А вот Настя лижет по-иному — торопливо, но нежно, с благоговением, словно паломник, допущенный к святыне. Губами и языком она прочла молитву на влажной нежной плоти и в награду была допущена к причастию божественной влагой. Черные пальцы больно тянут ее за волосы, половые губы облепляют рот «Василисы Прекрасной» и налитый кровь клитор трется об ее язык, заставляя себя ублажать.

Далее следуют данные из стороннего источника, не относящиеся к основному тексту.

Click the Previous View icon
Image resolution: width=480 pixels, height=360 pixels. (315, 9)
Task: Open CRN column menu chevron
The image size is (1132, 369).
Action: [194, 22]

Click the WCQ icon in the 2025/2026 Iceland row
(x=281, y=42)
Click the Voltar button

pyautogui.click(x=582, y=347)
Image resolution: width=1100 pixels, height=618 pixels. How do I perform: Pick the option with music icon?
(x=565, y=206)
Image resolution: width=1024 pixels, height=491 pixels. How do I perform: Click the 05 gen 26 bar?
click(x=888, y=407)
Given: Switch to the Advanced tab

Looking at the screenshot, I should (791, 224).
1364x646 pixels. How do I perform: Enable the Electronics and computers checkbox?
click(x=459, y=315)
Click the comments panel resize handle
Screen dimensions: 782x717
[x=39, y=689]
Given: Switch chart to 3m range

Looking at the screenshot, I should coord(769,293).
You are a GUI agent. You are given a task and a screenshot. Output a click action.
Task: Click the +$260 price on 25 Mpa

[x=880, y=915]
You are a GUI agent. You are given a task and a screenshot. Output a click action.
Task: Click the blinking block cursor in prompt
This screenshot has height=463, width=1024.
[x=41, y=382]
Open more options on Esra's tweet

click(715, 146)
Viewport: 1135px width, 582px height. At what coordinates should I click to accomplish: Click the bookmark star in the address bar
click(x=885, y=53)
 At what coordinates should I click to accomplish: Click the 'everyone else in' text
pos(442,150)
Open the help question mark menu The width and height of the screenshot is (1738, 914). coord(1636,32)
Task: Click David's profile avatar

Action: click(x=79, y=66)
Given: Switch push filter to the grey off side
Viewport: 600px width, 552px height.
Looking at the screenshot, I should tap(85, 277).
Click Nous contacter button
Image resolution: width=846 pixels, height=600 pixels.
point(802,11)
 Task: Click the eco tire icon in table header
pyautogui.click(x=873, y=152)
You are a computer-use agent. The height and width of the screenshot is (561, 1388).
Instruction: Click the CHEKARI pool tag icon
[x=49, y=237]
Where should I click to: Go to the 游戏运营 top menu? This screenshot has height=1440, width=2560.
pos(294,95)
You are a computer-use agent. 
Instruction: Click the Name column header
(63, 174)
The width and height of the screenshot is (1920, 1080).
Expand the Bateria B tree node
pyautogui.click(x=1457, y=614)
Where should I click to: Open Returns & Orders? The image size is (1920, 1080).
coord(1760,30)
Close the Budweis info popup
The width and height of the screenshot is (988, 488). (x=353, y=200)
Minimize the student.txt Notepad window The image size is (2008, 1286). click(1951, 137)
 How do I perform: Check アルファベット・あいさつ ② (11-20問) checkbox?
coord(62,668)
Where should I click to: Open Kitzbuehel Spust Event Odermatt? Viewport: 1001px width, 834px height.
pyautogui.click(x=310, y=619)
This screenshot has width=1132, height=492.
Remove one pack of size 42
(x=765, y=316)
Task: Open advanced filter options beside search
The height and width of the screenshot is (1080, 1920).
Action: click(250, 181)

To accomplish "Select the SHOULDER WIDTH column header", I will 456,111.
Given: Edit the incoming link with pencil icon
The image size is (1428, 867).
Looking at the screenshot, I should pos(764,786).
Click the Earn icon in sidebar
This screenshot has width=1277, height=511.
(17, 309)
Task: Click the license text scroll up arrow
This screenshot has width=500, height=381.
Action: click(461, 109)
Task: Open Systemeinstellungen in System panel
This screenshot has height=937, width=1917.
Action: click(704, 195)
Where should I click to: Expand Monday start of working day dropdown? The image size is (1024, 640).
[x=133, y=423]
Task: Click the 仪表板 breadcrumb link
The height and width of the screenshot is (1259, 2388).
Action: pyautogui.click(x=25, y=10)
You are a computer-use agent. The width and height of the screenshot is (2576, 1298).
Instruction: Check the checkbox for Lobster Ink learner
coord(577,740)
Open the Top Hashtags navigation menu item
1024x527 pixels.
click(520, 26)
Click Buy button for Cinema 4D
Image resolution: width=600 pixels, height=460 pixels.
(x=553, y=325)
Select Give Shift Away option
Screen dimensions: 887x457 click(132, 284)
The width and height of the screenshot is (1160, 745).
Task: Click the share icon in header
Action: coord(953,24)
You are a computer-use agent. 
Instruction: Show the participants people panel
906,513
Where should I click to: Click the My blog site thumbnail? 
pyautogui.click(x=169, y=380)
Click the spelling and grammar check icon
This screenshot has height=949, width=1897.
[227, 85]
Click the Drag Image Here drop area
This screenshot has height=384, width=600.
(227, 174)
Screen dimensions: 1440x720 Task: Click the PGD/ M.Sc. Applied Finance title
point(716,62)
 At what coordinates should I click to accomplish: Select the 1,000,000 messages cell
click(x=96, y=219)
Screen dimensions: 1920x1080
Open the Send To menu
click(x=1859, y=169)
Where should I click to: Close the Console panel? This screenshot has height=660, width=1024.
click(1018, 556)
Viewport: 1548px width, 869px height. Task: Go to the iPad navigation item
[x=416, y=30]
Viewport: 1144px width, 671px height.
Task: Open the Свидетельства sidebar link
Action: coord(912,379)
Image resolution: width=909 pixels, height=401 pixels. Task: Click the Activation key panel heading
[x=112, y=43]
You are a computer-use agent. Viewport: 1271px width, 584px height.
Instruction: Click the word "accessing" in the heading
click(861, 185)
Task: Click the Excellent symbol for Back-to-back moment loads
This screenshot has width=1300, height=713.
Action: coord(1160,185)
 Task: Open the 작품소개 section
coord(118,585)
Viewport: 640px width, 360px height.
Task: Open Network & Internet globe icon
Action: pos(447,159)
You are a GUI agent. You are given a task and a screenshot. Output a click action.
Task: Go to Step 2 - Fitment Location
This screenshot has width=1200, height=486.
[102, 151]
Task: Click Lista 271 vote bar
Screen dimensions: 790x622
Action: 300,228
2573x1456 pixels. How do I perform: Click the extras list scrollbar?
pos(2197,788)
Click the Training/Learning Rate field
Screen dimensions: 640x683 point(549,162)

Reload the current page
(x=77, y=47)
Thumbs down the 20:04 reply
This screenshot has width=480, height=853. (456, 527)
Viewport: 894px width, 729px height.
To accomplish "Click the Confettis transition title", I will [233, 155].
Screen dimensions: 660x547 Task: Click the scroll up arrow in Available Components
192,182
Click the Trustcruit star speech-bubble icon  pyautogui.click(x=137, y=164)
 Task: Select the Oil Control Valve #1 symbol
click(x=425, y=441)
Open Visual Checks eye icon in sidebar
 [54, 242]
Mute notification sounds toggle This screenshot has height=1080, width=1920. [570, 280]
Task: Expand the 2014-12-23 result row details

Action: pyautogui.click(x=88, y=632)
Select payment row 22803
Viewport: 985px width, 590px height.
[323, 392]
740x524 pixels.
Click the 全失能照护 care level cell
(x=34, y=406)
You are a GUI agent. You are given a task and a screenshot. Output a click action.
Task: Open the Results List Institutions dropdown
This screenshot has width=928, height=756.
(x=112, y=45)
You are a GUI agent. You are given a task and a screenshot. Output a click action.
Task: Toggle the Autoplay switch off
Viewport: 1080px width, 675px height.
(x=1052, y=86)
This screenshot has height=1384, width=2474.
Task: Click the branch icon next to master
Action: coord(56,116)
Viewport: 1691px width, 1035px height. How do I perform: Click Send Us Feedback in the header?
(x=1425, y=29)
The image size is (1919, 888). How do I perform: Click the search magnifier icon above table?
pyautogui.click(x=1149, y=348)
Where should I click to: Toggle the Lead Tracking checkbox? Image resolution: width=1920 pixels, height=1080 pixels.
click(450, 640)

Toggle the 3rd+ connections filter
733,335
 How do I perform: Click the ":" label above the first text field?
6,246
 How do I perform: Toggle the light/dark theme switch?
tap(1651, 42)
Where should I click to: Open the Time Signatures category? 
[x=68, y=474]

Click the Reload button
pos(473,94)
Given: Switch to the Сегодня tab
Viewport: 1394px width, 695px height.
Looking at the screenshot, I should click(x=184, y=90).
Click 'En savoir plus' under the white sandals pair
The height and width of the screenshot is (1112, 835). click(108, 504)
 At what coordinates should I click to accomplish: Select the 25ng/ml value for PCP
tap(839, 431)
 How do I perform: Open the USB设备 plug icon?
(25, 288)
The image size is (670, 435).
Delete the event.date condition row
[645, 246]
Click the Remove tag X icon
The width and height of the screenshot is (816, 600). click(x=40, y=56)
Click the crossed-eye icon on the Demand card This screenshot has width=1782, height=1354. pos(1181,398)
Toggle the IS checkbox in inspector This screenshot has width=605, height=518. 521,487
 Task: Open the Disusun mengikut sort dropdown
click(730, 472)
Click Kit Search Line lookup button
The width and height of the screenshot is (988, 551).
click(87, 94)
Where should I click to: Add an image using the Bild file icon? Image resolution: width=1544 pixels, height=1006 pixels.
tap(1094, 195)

Вот темные ляжки сжимают до боли Настину голову, утопив, почти задушив ее черной плотью, конвульсивно выбрасывающей в жадно распахнутый рот, порции солоноватой влаги. Настя пьет и никак не может насытиться.
Прекрасное гармоничное сочетание, похотливый Инь-Янь, только оба начала — женские. Бесплодное, химически чистое соединение, не оскверненное деторождением, только смазывающим, нивелирующим расовую красоту. Раз за разом сходится, казалось, бесконечно далекое друг от друга — снежно-белая красота русской равнины и жаркое африканское солнце, русокосая синеглазая Европа и чернокожая, полногрудая Африка — сходятся, чтобы вновь распасться на составляющие части, совершенные и прекрасные, каждая по-своему.
И когда Настя, вдоволь насытившись любовным соком Нгуни, подняла глаза, синева русских рек встретилась с чернотой африканской ночи. Встретилась — чтобы безвольно кануть в ней, подчиняясь воле, более сильной, чем ее собственная.